Stored items:
##########
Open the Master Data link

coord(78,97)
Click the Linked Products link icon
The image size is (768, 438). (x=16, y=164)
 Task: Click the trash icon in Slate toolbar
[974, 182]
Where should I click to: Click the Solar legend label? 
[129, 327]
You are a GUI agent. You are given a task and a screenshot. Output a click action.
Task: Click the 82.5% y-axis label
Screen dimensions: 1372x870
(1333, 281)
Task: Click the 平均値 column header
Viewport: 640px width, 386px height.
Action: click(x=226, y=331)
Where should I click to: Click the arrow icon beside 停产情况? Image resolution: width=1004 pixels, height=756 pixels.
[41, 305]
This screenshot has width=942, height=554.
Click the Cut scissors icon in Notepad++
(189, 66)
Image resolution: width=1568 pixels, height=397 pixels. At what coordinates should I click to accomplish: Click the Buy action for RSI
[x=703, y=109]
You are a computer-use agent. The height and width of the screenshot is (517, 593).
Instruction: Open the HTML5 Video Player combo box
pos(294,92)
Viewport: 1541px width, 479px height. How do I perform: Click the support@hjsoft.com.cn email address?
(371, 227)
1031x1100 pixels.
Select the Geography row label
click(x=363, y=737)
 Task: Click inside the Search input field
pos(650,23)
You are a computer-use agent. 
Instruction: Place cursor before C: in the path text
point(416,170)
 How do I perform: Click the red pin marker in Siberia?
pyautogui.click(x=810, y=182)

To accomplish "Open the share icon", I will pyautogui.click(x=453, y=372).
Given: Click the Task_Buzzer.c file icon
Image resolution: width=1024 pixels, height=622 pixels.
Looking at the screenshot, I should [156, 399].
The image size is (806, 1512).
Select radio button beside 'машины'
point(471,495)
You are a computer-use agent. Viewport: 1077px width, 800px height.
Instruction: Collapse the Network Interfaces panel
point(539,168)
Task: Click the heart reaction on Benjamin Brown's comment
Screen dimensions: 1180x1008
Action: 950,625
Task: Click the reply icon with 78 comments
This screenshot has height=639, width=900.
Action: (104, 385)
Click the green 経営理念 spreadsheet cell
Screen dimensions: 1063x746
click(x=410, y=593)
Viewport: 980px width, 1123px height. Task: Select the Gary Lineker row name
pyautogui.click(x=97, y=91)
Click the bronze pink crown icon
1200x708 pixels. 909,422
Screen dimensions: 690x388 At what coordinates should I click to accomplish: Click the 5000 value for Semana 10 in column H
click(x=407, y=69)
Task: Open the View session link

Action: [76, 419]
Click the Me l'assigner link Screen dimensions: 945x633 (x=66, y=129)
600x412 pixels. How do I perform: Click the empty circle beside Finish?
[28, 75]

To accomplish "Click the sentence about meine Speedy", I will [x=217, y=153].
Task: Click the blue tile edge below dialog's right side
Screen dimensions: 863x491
##########
Using the records above, please repeat the line with "Given: Click the Task_Buzzer.c file icon" and every line after it exactly, and give no other text.

Given: Click the Task_Buzzer.c file icon
Image resolution: width=1024 pixels, height=622 pixels.
Looking at the screenshot, I should [156, 399].
The image size is (806, 1512).
Select radio button beside 'машины'
point(471,495)
You are a computer-use agent. Viewport: 1077px width, 800px height.
Instruction: Collapse the Network Interfaces panel
point(539,168)
Task: Click the heart reaction on Benjamin Brown's comment
Screen dimensions: 1180x1008
Action: 950,625
Task: Click the reply icon with 78 comments
This screenshot has height=639, width=900.
Action: (104, 385)
Click the green 経営理念 spreadsheet cell
Screen dimensions: 1063x746
click(x=410, y=593)
Viewport: 980px width, 1123px height. Task: Select the Gary Lineker row name
pyautogui.click(x=97, y=91)
Click the bronze pink crown icon
1200x708 pixels. 909,422
Screen dimensions: 690x388 At what coordinates should I click to accomplish: Click the 5000 value for Semana 10 in column H
click(x=407, y=69)
Task: Open the View session link

Action: [76, 419]
Click the Me l'assigner link Screen dimensions: 945x633 (x=66, y=129)
600x412 pixels. How do I perform: Click the empty circle beside Finish?
[28, 75]

To accomplish "Click the sentence about meine Speedy", I will [x=217, y=153].
Task: Click the blue tile edge below dialog's right side
Screen dimensions: 863x491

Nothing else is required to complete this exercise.